3. Orbene, neppure il ricorrente pone in discussione che per il reato contestato sia applicabile, in via cautelare, la misura detentiva; sotto il profilo della continenza, e’ pacifico che la condanna inflitta e passata in giudicato e’ superiore alla carcerazione complessivamente sofferta. Ne’ rileva, sotto tale profilo, il riconoscimento, nel giudizio di merito, della attenuante ad effetto speciale del fatto di lieve entita’ (L. n. 895 del 1967, articolo 5), non inserita nella originaria contestazione cautelare. Sul punto, la Corte territoriale ha fatto corretta applicazione dei consolidati principi secondo cui ai fini del computo dei termini di durata della custodia cautelare, nella determinazione della pena prevista per il reato per cui si procede si tiene conto anche delle circostanze attenuanti ad effetto speciale, solo se figurino “ab initio” nel fatto contestato dal P.M., ovvero se vengano riconosciute sussistenti dal giudice per le indagini preliminari, in sede di applicazione della misura coercitiva, o dal tribunale della liberta’, in sede di riesame o di appello, nell’ambito del rispettivo potere di qualificazione giuridica del fatto stesso (Sez. 4, n. 41269 del 09/02/2001, Rv. 220879; Sez. 6, n. 32636 del 19/09/2006, Rv. 235137; Sez. 6, n. 7199 del 08/02/2013, Rv. 25450).
4. Il ragionamento della Corte territoriale e’ dunque pienamente conforme ai parametri giurisprudenziali sopra evidenziati e risulta immune da censure.

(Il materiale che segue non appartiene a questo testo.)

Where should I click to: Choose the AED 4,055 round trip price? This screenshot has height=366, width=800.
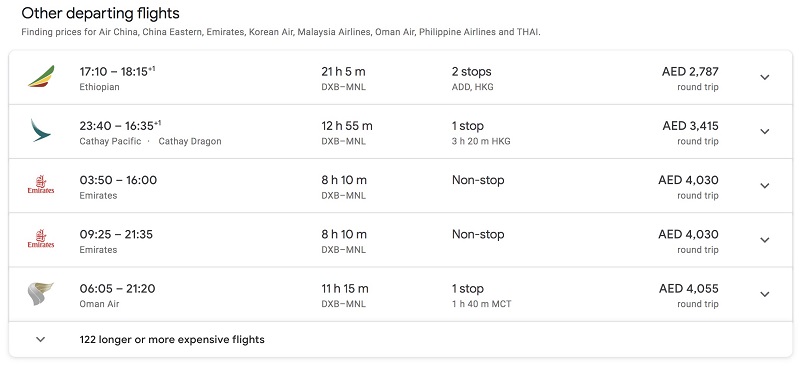point(688,295)
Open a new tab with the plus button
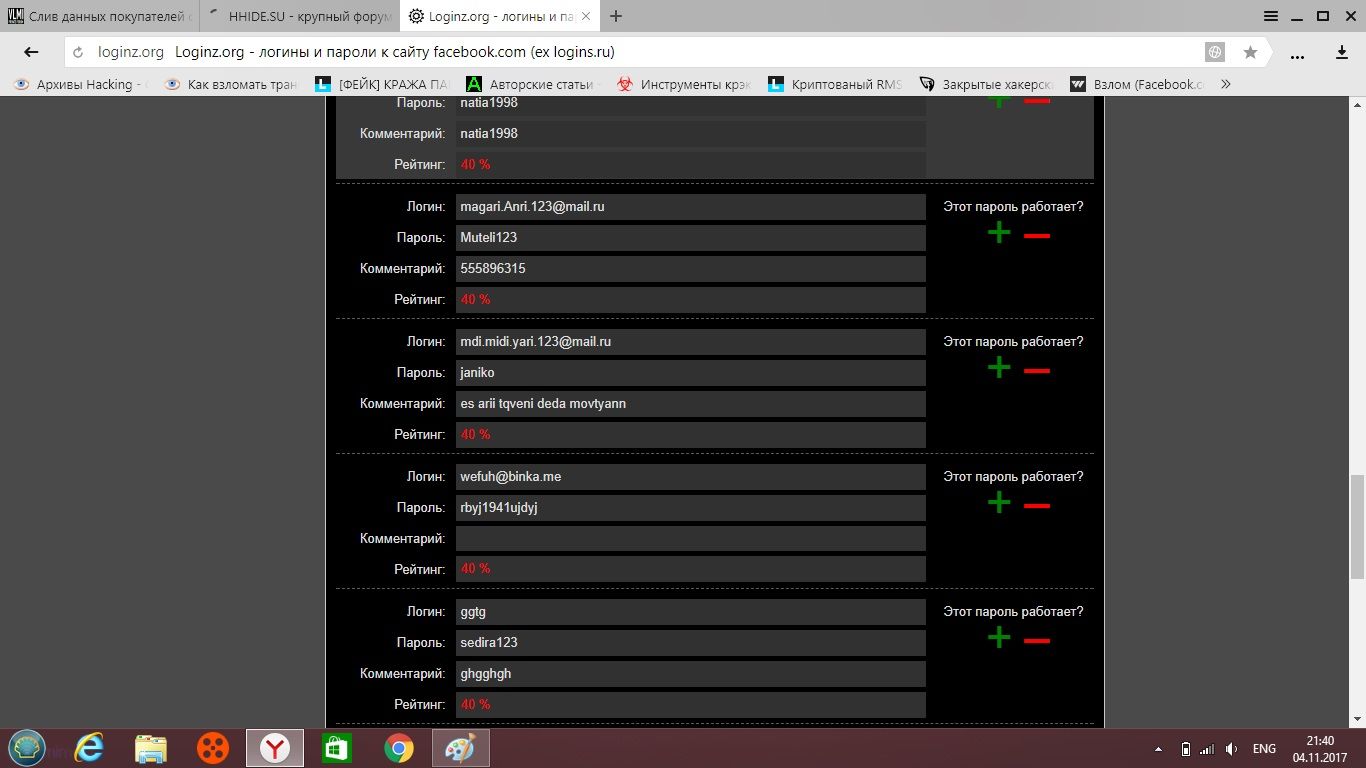The width and height of the screenshot is (1366, 768). pyautogui.click(x=616, y=16)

Segue al rigetto del ricorso la condanna del ricorrente al pagamento delle spese processuali nonche’ alla refusione delle spese nei confronti del Ministero resistente, liquidate come da dispositivo.
P.Q.M.
Rigetta il ricorso e condanna il ricorrente al pagamento delle spese processuali nonche’ al rimborso delle spese sostenute dal Ministero resistente, che liquida in Euro 1.000,00.